*** Material for the task ***

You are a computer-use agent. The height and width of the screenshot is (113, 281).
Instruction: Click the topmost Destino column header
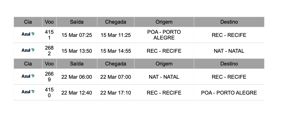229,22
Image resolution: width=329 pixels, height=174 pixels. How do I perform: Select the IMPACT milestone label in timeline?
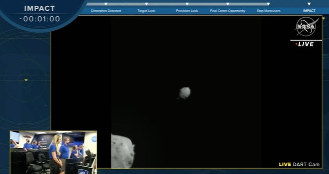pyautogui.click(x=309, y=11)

*** End of Material for the task ***
*** Material for the task ***

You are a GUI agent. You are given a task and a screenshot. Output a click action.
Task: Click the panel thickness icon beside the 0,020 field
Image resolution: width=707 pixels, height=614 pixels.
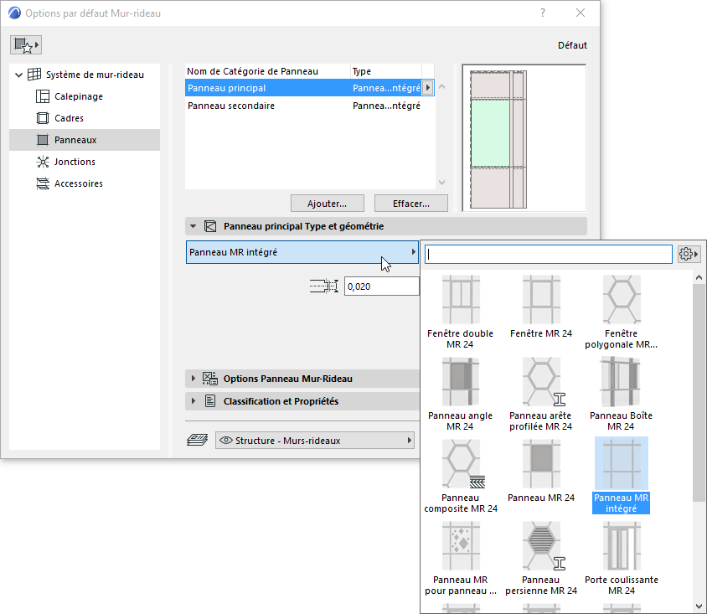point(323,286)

*** End of Material for the task ***

*What the task asks*
Some lines in the data above hold the string "screenshot". Find and copy each of them.

*Exercise answer*
You are a computer-use agent. The height and width of the screenshot is (113, 281).
You are a GUI agent. You are given a task and a screenshot. Output a click action.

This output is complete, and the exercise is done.